Vergeben Provider in CGN-Netzen eigentlich immer auch neben der (CGN)-IPv4-Adresse
eine öffentliche IPv6-Adresse an den Kunde?

Wenn man zum Beispiel mit einer FritzBox an einem Glasfaseranschluss hängt,
bekommt man dann auf jeden Fall auch eine öffentliche IPv6-Adresse oder handhaben
Provider das unterschiedlich, so dass man ggf. wirklich nur mit einer (CGN)-IPv4-Adresse
unterwegs ist?

Eine andere Möglichkeit wäre ja auch noch,
dass beide Seiten per "IPv4" zu einem VPN-Server im Internet raus connecten
und dieser Server dann so zu sagen der Vermittlungsserver in der Mitte ist.

Das "IPsec over HTTPS" bei "LANCOM" gibt es wohl wirklich:
https://www.lancom-systems.de/docs/LCOS/Refmanual/DE/topics/aa1471971.ht ...

Diese Funktion wird angeboten für Fälle, wo die IPsec-Gegenstellen nicht
die IPsec-Ports nutzen können (weil im betreffenden Netz gesperrt).
Bei "IPsec over HTTPS" läuft wohl der VPN-Server auf TCP 443,
wobei die Verbindung HTTPS-verschlüsselt ist. So habe ich das Ganze verstanden.

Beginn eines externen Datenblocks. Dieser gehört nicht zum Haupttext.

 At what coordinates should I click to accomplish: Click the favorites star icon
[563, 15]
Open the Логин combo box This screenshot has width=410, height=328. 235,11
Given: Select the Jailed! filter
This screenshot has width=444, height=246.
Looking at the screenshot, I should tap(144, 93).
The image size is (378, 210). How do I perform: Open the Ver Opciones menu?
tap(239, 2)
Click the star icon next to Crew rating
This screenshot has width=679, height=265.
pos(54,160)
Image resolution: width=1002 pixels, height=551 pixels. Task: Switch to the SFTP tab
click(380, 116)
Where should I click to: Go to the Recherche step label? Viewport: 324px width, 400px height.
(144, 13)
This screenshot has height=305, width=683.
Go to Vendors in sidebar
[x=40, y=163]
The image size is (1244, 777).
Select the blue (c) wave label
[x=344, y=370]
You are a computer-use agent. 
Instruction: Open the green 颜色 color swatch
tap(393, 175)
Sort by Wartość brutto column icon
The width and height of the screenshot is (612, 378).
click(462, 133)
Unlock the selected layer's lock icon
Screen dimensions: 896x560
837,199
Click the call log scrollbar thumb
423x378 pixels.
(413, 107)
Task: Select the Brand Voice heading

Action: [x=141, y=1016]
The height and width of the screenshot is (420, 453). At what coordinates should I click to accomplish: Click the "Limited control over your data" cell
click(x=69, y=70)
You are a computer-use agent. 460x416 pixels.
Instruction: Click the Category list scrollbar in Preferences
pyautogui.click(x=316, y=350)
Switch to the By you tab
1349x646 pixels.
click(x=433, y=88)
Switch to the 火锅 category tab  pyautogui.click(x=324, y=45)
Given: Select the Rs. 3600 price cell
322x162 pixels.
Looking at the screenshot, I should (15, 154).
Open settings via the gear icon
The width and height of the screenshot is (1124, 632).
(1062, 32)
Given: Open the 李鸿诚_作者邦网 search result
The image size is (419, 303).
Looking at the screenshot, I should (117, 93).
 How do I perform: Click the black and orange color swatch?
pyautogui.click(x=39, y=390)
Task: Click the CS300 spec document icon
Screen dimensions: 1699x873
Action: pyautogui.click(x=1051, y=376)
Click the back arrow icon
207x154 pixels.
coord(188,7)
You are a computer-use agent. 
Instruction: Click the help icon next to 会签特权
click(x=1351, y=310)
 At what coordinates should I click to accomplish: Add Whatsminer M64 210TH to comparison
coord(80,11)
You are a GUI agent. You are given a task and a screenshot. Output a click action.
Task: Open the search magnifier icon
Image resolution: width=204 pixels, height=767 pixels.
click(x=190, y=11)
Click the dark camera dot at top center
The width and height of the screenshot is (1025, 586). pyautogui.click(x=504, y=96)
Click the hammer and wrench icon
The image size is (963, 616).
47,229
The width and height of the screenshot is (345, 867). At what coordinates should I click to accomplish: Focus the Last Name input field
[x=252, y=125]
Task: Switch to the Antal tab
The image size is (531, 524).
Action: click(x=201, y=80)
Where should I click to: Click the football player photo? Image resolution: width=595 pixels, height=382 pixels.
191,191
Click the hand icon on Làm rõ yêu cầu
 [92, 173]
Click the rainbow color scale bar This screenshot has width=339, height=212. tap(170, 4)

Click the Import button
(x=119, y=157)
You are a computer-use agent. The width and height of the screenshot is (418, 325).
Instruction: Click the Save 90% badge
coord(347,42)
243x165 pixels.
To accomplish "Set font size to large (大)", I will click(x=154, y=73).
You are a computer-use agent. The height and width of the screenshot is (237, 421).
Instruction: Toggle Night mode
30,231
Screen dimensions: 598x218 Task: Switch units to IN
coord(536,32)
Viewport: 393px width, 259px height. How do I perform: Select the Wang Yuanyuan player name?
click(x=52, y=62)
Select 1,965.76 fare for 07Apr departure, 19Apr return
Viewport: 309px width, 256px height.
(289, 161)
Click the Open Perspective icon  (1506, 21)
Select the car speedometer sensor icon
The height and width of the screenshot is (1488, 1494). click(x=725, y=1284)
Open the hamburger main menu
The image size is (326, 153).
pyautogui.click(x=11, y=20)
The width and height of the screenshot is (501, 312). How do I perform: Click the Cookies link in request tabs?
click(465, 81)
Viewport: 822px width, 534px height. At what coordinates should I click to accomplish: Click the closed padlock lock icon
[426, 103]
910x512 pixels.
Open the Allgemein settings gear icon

Hat jemand von Euch Erfahrung mit "IPsec over HTTPS" bei LANCOM-Geräten?
Läuft es stabil? Ist es zu empfehlen? Welche Vor- und Nachteile kann man benennen?
aqui
Lösung aqui 26.03.2023 aktualisiert um 17:02:50 Uhr
Goto Top
Vergeben Provider in CGN-Netzen eigentlich immer auch neben der (CGN)-IPv4-Adresse eine öffentliche IPv6-Adresse an den Kunde?
Ja. Guckst du hier:
https://www.elektronik-kompendium.de/sites/net/2010211.htm
https://de.wikipedia.org/wiki/IPv6#Dual-Stack_Lite_(DS-Lite)
FritzBox an einem Glasfaseranschluss hängt, bekommt man dann auf jeden Fall auch eine öffentliche IPv6-Adresse
Ja, immer. IPv6 ist ja immer das Transportmedium.
dass beide Seiten per "IPv4" zu einem VPN-Server im Internet raus connecten
Richtig! Das ist die sog. "Jumphost" Lösung. Mit einem gemieteten 3 Euro vServer ist das auch im Handumdrehen aufgesetzt und der klassische Workaround.
IKEv2 VPN Server für Windows und Apple Clients mit Raspberry Pi
für Fälle, wo die IPsec-Gegenstellen nicht die IPsec-Ports nutzen können
Da ist es dann aber immer deutlich sinnvoller SSL basierte VPNs zu nutzen die OpenVPN oder besser das modernere Wireguard.
Die Lancom Lösung ist proprietär, was sie dann als Lösung eigentlich per se disqualifiziert.